Nina Hartley was born on March 11, 1959 in Berkeley, California and she’s an adult film performer, director and sex teacher. Having stripped her way through nursing school, she graduated from San Francisco University in 1985. She made her debut in adult films in 1984 as a junior in the movie "Educating Nina" produced by Juliet Anderson. Since then she has been in over 400 adut movies. In Wendy McElroy's 1995 book "XXX: A Woman's Right to Pornography," she recounted how she was arrested in 1993 in Las Vegas with another 10 adult film stars for having a lesbian performance in front of an audience.
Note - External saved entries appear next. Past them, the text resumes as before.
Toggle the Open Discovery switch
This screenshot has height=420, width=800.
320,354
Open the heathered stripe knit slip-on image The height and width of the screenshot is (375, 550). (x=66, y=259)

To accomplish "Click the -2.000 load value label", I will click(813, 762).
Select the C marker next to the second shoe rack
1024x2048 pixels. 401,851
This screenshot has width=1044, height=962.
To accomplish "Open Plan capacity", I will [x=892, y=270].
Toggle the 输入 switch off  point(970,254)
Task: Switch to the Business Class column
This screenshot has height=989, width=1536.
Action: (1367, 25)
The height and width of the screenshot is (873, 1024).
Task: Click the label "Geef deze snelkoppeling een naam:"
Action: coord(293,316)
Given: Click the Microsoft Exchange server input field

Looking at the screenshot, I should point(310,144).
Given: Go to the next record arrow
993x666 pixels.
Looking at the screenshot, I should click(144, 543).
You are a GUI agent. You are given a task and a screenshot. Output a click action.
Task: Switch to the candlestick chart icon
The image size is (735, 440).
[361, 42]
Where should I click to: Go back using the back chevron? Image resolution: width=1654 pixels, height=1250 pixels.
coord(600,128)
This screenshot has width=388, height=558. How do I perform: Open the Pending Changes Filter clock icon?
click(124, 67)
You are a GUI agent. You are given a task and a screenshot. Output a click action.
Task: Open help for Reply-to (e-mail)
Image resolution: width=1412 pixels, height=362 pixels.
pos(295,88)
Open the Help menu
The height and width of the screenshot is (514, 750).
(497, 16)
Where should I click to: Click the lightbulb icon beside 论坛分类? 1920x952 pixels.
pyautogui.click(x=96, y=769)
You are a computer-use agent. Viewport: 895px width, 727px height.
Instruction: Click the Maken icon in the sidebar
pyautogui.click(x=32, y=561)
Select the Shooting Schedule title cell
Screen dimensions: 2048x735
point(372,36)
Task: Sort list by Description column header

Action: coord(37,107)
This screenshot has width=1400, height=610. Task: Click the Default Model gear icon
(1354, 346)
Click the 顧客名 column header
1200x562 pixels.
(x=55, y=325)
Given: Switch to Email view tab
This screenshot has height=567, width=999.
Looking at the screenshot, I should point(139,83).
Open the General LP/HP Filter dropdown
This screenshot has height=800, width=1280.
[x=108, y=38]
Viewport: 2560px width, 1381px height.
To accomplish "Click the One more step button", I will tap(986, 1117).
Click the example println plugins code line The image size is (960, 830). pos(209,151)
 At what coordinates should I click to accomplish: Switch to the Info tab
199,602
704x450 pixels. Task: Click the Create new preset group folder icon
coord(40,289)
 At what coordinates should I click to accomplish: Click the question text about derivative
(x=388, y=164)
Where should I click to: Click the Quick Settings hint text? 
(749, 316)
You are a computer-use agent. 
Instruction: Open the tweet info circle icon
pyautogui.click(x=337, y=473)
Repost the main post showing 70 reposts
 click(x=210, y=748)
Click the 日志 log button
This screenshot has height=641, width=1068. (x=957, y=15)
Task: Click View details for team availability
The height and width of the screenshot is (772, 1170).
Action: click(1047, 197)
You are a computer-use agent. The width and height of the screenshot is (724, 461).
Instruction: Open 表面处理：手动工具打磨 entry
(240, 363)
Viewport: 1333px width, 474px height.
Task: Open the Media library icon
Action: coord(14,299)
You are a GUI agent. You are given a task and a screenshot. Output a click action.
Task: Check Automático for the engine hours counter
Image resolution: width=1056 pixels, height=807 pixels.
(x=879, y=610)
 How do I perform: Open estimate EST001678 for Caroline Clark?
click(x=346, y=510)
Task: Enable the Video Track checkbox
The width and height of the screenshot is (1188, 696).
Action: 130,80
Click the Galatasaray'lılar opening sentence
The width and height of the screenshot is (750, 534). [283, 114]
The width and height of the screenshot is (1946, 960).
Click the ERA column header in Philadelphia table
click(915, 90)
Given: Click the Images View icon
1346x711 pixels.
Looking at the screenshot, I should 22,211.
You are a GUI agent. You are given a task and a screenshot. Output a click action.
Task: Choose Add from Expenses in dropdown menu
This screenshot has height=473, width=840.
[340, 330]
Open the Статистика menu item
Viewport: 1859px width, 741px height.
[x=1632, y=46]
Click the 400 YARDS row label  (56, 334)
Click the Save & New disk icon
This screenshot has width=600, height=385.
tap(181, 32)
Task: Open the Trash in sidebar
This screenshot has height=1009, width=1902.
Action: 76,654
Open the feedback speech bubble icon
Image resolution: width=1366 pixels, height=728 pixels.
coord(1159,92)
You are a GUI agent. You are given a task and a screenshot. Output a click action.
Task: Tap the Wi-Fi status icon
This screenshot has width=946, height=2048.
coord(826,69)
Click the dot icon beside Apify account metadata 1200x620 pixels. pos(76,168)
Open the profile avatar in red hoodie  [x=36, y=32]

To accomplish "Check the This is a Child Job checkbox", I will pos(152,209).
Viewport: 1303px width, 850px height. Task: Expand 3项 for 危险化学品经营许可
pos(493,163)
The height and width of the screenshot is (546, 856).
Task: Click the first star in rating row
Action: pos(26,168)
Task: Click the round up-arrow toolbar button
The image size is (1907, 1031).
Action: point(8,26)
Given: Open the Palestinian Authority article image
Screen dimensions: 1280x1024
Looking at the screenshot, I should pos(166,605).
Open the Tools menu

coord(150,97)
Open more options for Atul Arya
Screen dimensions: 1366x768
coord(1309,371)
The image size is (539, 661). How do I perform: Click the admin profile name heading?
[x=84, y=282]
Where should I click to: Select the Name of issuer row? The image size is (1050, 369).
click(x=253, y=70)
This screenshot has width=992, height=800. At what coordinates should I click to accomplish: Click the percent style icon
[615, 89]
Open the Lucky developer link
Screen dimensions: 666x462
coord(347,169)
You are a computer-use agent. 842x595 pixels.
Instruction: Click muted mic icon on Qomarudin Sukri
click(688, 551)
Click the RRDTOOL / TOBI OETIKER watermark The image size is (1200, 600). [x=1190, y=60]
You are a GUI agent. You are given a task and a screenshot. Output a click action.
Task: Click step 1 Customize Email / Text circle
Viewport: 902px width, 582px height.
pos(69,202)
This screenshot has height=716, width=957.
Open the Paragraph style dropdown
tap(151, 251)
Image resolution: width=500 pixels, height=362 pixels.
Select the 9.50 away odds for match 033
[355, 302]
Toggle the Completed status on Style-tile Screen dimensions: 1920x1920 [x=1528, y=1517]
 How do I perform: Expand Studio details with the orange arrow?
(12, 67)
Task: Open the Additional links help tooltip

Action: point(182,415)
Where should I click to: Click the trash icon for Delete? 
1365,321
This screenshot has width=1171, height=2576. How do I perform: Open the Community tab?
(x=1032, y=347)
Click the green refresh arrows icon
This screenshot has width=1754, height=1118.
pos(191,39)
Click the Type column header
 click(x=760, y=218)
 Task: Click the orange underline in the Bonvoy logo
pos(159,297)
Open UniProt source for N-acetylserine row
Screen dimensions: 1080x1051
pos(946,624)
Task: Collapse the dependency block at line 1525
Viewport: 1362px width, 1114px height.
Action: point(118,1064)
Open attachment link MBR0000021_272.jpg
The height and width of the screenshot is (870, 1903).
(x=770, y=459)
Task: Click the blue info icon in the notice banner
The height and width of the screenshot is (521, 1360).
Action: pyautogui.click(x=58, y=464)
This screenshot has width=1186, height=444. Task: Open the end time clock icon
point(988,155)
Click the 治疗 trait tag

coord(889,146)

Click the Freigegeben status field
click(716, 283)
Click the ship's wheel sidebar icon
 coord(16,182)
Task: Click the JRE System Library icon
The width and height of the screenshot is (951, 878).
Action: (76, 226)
Dabbling in mainstream film, she made a cameo appearance in the Canadian movie "Bubbles Galore" in 1996 and starred in "Boogie Nights" in 1997. Nina and her husband of 20 years, Ernest Greene, work together on movies, such as "The Ultimate Guide to Anal Sex for Women." In 2006 she published her first book "Nina Hartley's Guide to Total Sex". She continues to be in demand for both film and educational appearances.